Gastrin-releasing peptide receptor (GRPR) is overexpressed in the majority of prostate cancers. This study aimed to investigate the potential of (64)Cu (radionuclide for late time-point PET-imaging) for imaging of GRPR expression using NOTA-PEG(2)-RM26 and NODAGA-PEG(2)-RM26. Methods: NOTA/NODAGA-PEG(2)-RM26 were labeled with (64)Cu and evaluated in GRPR-expressing PC-3 cells. Biodistribution of [(64)Cu]Cu-NOTA/NODAGA-PEG(2)-RM26 was studied in PC-3 xenografted mice and compared to the biodistribution of [(57)Co]Co-NOTA/NODAGA-PEG(2)-RM26 at 3 and 24 h p.i. Preclinical PET/CT imaging was performed in tumor-bearing mice. NOTA/NODAGA-PEG(2)-RM26 were stably labeled with (64)Cu with quantitative yields.
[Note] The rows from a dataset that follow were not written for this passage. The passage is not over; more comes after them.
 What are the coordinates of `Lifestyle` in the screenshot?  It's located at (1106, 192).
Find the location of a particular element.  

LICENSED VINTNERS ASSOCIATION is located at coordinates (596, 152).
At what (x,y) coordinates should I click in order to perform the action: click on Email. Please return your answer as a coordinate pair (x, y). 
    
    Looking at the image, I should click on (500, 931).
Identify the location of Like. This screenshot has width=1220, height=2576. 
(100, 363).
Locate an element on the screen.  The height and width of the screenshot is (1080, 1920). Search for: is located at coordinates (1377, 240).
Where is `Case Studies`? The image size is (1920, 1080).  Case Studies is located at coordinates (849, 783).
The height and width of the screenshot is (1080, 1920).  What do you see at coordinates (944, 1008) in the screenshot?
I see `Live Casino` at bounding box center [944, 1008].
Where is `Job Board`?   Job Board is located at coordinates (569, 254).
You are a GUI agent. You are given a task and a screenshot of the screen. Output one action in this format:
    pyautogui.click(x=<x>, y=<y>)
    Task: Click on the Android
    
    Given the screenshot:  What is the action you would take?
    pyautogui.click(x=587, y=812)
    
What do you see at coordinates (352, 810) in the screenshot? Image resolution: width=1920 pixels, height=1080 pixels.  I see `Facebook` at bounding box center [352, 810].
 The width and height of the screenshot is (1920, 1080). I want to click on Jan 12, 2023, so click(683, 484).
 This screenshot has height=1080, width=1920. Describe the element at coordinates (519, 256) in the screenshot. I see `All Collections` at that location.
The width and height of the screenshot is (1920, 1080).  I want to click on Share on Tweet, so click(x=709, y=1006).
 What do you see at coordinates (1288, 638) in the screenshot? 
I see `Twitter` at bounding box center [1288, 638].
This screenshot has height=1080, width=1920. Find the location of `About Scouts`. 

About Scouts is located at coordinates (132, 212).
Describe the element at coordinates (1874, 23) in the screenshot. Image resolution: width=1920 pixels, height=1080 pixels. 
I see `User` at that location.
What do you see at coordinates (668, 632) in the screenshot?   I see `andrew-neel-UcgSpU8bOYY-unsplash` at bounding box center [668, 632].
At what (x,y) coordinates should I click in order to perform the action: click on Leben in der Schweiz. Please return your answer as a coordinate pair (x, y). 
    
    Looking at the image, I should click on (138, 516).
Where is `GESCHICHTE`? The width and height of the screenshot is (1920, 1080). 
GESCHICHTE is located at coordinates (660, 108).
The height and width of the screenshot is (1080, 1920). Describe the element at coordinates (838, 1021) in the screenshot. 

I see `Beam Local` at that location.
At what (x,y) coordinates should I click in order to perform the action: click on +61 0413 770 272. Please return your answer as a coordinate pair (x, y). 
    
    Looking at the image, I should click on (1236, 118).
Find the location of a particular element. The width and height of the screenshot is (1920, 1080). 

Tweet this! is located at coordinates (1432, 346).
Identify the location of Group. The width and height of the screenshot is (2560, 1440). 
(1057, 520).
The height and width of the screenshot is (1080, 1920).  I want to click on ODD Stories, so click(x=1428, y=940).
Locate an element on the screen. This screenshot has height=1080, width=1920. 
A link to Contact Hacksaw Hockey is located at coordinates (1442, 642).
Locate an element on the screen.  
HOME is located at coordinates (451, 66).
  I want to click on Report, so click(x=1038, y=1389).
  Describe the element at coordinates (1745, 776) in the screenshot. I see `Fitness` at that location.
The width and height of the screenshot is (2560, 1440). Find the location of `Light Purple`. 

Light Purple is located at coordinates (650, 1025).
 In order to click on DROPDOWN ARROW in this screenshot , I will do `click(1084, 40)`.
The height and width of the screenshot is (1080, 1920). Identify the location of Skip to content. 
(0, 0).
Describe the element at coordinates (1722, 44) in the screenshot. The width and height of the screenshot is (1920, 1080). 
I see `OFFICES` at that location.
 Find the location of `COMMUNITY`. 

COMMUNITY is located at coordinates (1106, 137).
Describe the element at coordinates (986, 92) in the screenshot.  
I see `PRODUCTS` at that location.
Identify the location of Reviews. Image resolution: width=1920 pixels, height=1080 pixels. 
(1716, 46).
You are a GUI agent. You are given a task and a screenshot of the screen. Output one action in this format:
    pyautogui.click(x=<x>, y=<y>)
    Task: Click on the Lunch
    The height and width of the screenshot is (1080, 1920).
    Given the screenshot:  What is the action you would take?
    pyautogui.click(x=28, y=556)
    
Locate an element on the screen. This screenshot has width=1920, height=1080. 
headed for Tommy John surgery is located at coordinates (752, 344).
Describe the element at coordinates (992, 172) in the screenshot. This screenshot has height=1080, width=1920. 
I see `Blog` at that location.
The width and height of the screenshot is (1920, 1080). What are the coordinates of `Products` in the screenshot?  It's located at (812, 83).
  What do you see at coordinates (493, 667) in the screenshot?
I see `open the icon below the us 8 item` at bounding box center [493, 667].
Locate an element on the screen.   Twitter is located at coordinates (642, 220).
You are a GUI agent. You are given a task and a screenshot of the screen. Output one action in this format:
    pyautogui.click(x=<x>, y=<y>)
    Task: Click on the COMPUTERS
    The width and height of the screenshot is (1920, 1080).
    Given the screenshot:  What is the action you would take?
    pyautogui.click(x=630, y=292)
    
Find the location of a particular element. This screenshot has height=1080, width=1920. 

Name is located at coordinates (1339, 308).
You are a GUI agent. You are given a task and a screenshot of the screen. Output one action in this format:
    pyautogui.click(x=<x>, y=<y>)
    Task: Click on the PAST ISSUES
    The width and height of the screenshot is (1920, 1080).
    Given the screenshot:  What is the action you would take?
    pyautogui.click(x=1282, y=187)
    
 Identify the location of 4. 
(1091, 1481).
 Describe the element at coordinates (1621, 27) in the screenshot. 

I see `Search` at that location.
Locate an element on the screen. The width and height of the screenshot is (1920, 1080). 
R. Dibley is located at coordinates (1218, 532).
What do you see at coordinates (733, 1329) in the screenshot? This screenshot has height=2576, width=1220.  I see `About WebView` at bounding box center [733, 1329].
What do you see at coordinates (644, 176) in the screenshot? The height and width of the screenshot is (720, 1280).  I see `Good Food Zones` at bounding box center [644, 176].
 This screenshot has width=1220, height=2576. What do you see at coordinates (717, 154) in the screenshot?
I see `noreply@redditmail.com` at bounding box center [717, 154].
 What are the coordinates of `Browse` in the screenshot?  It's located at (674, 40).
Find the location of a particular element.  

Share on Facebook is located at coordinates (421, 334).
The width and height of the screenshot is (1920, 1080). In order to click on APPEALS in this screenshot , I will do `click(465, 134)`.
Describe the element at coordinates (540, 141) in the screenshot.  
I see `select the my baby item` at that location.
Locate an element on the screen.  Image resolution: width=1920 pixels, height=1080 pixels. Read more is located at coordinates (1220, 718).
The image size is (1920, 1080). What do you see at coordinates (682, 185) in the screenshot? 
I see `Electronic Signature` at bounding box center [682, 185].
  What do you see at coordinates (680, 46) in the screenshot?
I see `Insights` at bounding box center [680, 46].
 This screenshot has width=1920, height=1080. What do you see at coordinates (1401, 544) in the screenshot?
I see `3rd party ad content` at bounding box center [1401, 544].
In vitro, binding of [(64)Cu]Cu-NOTA/NODAGA-PEG(2)-RM26 was rapid and GRPR-specific with slow internalization. In vivo, [(64)Cu]Cu-NOTA/NODAGA-PEG(2)-RM26 bound specifically to GRPR-expressing tumors with fast clearance from blood and normal organs and displayed generally comparable biodistribution profiles to [(57)Co]Co-NOTA/NODAGA-PEG(2)-RM26; tumor uptake exceeded normal tissue uptake 3 h p.i.. Tumor-to-organ ratios did not increase significantly with time. [(64)Cu]Cu-NOTA-PEG(2)-RM26 had a significantly higher liver and pancreas uptake compared to other agents. (57)Co-labeled radioconjugates showed overall higher tumor-to-non-tumor ratios, compared to the (64)Cu-labeled counterparts. [(64)Cu]Cu-NOTA/NODAGA-PEG(2)-RM26 was able to visualize GRPR-expression in a murine PC model using PET. However, [(55/57)Co]Co-NOTA/NODAGA-PEG(2)-RM26 provided better in vivo stability and overall higher tumor-to-non-tumor ratios compared with the (64)Cu-labeled conjugates.